**PAGE TEXT**
# Using longtemps



## Rex

Dear all  
Collins-Robert has a number of consturctions using longtemps: what I'm trying to say in the following is that Manly has long been a magnet etc. And if what I've written is corect, it certainly doesn't look very elegant, so any suggestions to improve it will be appreciated. Here it is: "c’est depuis longtemps que Manly a sert comme aimant"

Many thanks
Rex


----------



## Markus

I think that you usually use the present tense with depuis, unlike English. So maybe "Manly sert comme aimant depuis longtemps"? That would be my suggestion, but I would wait for a francophone to see if it is correct.

Markus


----------



## Rex

Many thanks Marcus: I'll see what else turns up.
Rgds
Rex


----------



## fetchezlavache

_cela fait longtemps que _ .....


----------



## Rex

Hello again. 
That's certainly much neater: instead of cela, could one usw ça? 
Rex


----------



## Ze Zeum

yes, but it is more colloquial. As for the sentence, it would be : 
"Cela fait longtemps que Manly sert comme aimant" but "sert comme" seems a little awkward to me. I would prefer "est utilisé comme" or "sert d'". I may have missed a nuance, still.


----------



## Rex

Hello again
Where I'm now at is: cela fait longtemops que Manly est un aimant...OK?
Many thanks once again
Rex


----------



## rayb

Et pourquoi pas: "Depuis longtemps ....."


----------



## Rex

Many thanks Rayb. 
What I now have is: "...depuis longtemps Manly est plutôt un aimant aux touristes..." Rgds
Rex


----------



## Cath.S.

Rex said:
			
		

> Many thanks Rayb.
> What I now have is: "...depuis longtemps Manly est plutôt un aimant aux touristes..." Rgds
> Rex


Hello Rex,
you can't say être un aimant à (or aux, in this particular case)
I'd write:
_Cela fait longtemps que Manly agit comme un aimant sur les touristes._

Btw, why did you use_ plutôt_?


----------



## rayb

egueule said:
			
		

> Hello Rex,
> you can't say être un aimant à (or aux, in this particular case)
> I'd write:
> _Cela fait longtemps que Manly agit comme un aimant sur les touristes._
> 
> Btw, why did you use_ plutôt_?


 
Alors, pourquoi pas?: "Depuis _longtemps Manly agit comme un aimant sur les touristes"_


----------



## Cath.S.

rayb said:
			
		

> Alors, pourquoi pas?: "Depuis longtemps Manly agit comme un aimant sur les touristes"

**TASKS TO CARRY OUT**
**A.** In the forum thread about using longtemps, which tense does Markus say is usually used with depuis?
**B.** Extend the forum thread about using longtemps, picking up right after its last line.

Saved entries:
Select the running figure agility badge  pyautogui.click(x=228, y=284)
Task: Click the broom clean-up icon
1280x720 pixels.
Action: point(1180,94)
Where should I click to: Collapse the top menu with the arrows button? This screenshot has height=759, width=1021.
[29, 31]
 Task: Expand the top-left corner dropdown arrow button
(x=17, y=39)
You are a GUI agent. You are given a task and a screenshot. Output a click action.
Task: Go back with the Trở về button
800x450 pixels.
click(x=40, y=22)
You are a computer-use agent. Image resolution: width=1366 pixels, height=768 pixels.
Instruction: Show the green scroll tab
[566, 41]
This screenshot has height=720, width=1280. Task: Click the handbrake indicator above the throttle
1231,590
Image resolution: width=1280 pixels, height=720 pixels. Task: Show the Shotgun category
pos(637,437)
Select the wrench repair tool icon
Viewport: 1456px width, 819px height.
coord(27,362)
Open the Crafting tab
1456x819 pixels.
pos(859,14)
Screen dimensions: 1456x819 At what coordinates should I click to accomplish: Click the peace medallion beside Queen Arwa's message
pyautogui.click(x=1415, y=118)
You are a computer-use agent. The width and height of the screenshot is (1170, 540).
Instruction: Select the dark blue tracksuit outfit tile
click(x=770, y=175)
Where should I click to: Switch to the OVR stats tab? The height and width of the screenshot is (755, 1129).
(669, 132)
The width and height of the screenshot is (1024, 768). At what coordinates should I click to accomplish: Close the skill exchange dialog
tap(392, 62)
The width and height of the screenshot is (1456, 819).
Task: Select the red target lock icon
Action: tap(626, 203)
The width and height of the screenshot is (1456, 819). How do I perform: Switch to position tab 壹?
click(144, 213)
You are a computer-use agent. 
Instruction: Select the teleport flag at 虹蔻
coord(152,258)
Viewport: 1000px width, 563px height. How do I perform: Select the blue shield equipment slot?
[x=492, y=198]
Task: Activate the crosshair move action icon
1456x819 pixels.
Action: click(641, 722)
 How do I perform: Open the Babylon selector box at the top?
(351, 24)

**EXERCISE RESULTS**
**A.** The present tense.

**B.**
 
Pour moi les deux se valent.


----------



## Rex

Dera Equele
The more one asks, the more one learns. Taking your last point first, I wanted to express the idea of Manly being 'something of a magnet' rather than one in the literal sense. 
Your agit comme seems to meet all my requirements and using agir rather than servir makes it more 'active'. Many thanks, and if people are not yet thoroughly bored with it, this is what I now have as the complete sentence: 
"Se vantant de trois plages et plusieurs autres attractions, cela fait longtemps que Manly agit comme un aimant sur beaucoup de touristes, de vacanciers et de excursionnistes : il semble que presque tout le monde y soit tiré par l’attrait de soleil, sable, et vague. "
Rgds
Rex


----------



## fetchezlavache

.... monde y soit attiré par le soleil, les plages et la mer...


----------



## Rex

fetchezlavache said:
			
		

> .... monde y soit attiré par le soleil, les plages et la mer...


Dear fetchezlavache
Thank you again for taking such an interest in my postings. The reason I had omitted the articles was because I thought this was permitted in the case of a list of three or more things, and I actually thought it flowed a little more smoothly.
Rgds
Rex


----------



## charlie2

egueule said:
			
		

> _Cela fait longtemps que Manly agit comme un aimant sur les touristes._


Hello everyone,
Manly is beautiful, but I have to side-track a bit, si Rex ne m'en veut pas.  
If I am making a negative statement, is _passé composé_ the tense to use instead of the present tense?
e.g. Ça/ Cela fait longtemps que je ne t'ai pas vu./ Depuis longtemps que je ne t'ai pas vu.
Thank you.


----------



## Jean-Michel Carrère

Ça/ Cela fait longtemps que je ne t'ai pas vu./ _Fine._

Depuis longtemps que je ne t'ai pas vu. _Correct tense, but incorrect syntax._Correct syntax : je ne t'ai pas vu depuis longtemps.


----------



## Jean-Michel Carrère

*Pouvant se targuer * de trois plages et de plusieurs autres attractions, Manly agit comme un aimant sur beaucoup de touristes, de vacanciers et *d' * excursionnistes : il semble que presque tout le monde *___* soit *attiré* par *le* soleil, *le* sable, et *les* vague*s*. "


----------



## charlie2

Jean-Michel Carrère said:
			
		

> Ça/ Cela fait longtemps que je ne t'ai pas vu./ _Fine._
> 
> Depuis longtemps que je ne t'ai pas vu. _Correct tense, but incorrect syntax._Correct syntax : je ne t'ai pas vu depuis longtemps.


I see, thank you.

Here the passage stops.